Friday, April 15, 2011

the unfaithful god of emergent village

In praise of an unfaithful God

This is just pathetic. When you have to go here, you may as well just fall on your own sword (metaphorically, of course).

If Hosea were written today, God should be the harlot, and Hosea the church, with God forever slipping out at night, undressing in the alleys and making holy love in hell to the beggars, infidels and outcasts. God is a street walker, with too heavy mascara and the smell of a thousand lovers on those divine lips, a clandestine whore who returns home at sunrise, sneaking back into bed without a shower but with a lingering wine-soaked kiss on the sleeping bride, their toes touching until morning, unashamed. And God whispers the divine confession, but only while Hosea slumbers.

God the Harlot invites us to be corrupted by love but is content to let the bride sleep, whispering reality only within the realm of deepest dreams. But God waits, hoping all things, for Hosea to be awakened from the myth of God’s monogamous love for the Church, the bride.


It's short, so by reading it yourself, you won't have wasted too much of your valuable time.

One can only imagine what this EV writer would do if he were to re-write the whole Old Testament. I can see him being ok with the whole David and Bathsheba thing, and maybe making her husband ok with it, too.

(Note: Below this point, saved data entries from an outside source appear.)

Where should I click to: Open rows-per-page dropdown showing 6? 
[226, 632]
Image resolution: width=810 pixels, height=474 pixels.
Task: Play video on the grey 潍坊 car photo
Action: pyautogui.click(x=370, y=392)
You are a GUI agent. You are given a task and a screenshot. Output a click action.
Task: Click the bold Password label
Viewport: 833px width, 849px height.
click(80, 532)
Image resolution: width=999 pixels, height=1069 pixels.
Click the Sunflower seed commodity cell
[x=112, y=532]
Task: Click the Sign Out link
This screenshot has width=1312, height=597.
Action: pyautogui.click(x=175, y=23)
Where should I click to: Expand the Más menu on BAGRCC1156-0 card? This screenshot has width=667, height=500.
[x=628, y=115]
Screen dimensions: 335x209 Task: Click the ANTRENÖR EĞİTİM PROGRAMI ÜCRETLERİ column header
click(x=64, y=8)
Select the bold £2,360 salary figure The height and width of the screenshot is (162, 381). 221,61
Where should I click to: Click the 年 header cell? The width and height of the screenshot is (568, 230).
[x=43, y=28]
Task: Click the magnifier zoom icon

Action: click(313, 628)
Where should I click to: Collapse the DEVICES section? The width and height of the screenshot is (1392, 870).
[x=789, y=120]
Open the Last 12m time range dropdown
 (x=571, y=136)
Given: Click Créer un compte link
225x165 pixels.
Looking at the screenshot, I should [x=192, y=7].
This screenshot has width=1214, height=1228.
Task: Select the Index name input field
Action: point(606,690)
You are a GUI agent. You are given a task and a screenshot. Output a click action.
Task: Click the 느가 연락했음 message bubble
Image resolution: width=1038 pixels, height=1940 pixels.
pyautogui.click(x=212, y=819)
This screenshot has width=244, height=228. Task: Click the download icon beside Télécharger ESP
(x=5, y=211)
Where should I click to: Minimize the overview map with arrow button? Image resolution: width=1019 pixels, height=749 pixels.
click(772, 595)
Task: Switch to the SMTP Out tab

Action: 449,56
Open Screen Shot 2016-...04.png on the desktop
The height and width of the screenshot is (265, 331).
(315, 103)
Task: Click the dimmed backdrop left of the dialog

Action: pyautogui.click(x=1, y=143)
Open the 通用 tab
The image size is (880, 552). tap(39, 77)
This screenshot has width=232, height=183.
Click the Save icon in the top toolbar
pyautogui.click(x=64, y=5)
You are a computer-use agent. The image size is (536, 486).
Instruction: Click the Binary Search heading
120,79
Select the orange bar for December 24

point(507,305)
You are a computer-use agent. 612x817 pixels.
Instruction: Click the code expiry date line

Or maybe re-writing the rules about sex and marriage, making the prostitutes ok and the regular wives the outcasts. In the prophets, he would make all the statements about Israel's harlotries to be paeon of praise, not statements of condemnation and coming judgment. All the statements of God's faithfulness would be removed. Wisdom in Proverbs would be the harlot and not the good woman.

One good thing here, though, is that I get to reference Tim Stoner's book in a good way. That's that one I was a bit critical of a few posts earlier. But it's a good book, and I'm happy to say that he puts paid to his blasphemous emergent tale.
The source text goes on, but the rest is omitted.